Polaris, as its creators call it, is a product of MIT’s Computer Science and Artificial Intelligence Lab (CSAIL). Whilst its benefits tend to vary, as they’re based on the site deploying it, there’s no comparable technology that’s as effective as it is universal. The only catch? Figuring out how to deploy it to the websites and browsers we use every day.

The breakthrough came after the lab began to focus primarily on mobile.

To understand how and why Polaris works, it’s important to remember that a web page doesn’t automatically appear wholly formed. Every time you type in a URL, the site that materialises comprises a mishmash of JavaScript, HTML, CSS, and more. What’s more, many of these items are interdependent, and your browser can waste precious seconds deciding in which order it should load parts, and why. When downloading one object requires fetching even more objects, that’s known as a dependency.

It’s an inefficient process; the MIT team compares it to figuring out a travel itinerary on the fly, versus having a list of cities ahead of time to help you plan the most practical route.
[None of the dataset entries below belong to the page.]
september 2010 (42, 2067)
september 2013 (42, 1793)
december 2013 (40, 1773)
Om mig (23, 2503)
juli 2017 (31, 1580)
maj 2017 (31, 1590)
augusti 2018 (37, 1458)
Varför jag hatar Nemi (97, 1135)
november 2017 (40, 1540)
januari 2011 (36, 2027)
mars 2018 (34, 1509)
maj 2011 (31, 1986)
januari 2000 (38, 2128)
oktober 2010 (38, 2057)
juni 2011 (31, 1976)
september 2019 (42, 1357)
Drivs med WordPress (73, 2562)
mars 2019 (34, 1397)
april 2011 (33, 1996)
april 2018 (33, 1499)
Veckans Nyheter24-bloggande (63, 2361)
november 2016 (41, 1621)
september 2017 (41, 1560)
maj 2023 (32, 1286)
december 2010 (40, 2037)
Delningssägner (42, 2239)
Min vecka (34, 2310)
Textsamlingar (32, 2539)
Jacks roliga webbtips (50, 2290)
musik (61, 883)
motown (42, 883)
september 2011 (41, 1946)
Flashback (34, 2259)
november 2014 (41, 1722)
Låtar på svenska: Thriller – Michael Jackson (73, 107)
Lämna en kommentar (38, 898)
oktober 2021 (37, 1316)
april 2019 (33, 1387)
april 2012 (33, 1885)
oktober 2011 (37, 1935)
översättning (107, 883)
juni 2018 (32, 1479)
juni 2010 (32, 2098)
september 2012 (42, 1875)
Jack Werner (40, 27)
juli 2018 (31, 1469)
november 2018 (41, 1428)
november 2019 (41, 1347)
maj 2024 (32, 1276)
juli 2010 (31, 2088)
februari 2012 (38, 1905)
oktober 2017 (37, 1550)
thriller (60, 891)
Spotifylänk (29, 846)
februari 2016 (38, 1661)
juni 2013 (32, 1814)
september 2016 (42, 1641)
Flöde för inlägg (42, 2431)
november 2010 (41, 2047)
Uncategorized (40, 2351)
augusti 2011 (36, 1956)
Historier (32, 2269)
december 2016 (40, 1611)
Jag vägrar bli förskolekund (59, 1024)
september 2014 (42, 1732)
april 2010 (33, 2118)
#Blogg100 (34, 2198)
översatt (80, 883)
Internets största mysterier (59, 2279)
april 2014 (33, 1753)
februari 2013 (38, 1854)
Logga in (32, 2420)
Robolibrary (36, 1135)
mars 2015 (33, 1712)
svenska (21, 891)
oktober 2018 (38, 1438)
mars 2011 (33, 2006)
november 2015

Polaris provides that list, and acts as an agent. It maps all of these dependencies, enabling objects to download in a streamlined fashion – cutting back on the number of times the browser has to cross a mobile network to fetch more data.

However, it’s not a definitive cure for the entire web. For a relatively austere site like Apple’s homepage, made up primarily of images that don’t depend on one another, Polaris doesn’t show substantive gains next to using Firefox. Then again, sites like Apple’s tend to load quickly to begin with. It’s when destinations get more feature-filled that Polaris really kicks in.

Whilst it’s not the first dependency system, it is the first one to be browser agnostic. That means it could hypothetically work on any site, in any browser, across multiple software updates. The question now is, will it?